Below are some records. Return exactly the lines from the one with "Given: Choose SQL Server as data source" to the one with "Select the yellow CH1 trigger source badge", and nothing else.

START EXTRACTED INFORMATION

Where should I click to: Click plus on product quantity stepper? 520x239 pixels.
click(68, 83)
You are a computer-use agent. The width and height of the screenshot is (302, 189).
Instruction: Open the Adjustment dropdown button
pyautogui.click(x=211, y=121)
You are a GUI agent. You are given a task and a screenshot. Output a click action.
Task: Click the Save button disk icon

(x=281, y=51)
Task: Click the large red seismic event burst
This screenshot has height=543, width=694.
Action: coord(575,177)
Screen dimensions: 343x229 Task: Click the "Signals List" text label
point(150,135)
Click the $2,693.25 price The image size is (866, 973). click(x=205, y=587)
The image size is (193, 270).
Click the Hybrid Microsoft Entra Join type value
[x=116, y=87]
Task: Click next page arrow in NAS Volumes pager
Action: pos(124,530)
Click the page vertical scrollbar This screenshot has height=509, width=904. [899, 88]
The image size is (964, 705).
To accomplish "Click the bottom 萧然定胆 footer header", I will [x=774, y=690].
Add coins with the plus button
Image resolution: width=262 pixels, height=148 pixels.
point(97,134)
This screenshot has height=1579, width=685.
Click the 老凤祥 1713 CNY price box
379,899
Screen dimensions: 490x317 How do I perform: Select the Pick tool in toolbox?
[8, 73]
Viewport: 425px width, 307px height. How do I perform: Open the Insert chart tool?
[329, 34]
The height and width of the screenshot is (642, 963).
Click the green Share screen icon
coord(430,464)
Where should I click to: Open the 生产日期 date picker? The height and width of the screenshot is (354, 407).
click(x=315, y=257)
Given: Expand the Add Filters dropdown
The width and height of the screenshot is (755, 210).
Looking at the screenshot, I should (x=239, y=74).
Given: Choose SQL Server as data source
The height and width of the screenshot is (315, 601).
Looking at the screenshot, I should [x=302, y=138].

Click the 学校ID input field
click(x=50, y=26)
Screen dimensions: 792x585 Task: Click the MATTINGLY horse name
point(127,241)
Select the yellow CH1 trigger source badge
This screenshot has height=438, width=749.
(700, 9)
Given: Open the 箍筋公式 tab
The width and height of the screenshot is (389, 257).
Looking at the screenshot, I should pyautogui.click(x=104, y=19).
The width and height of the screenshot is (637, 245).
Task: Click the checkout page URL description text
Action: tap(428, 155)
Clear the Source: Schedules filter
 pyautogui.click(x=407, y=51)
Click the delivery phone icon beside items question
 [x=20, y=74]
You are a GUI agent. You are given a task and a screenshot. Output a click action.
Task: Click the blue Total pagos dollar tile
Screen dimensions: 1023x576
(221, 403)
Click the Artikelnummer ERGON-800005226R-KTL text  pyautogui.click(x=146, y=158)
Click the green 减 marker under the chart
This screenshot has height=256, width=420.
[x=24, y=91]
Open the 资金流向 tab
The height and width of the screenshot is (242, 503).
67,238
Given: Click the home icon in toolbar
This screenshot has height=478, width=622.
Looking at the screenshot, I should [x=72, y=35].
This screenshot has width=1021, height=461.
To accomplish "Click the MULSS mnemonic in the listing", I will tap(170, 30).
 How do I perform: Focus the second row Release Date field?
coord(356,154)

END EXTRACTED INFORMATION

→ **WRITTEN ANSWER**:
Given: Choose SQL Server as data source
The height and width of the screenshot is (315, 601).
Looking at the screenshot, I should [x=302, y=138].

Click the 学校ID input field
click(x=50, y=26)
Screen dimensions: 792x585 Task: Click the MATTINGLY horse name
point(127,241)
Select the yellow CH1 trigger source badge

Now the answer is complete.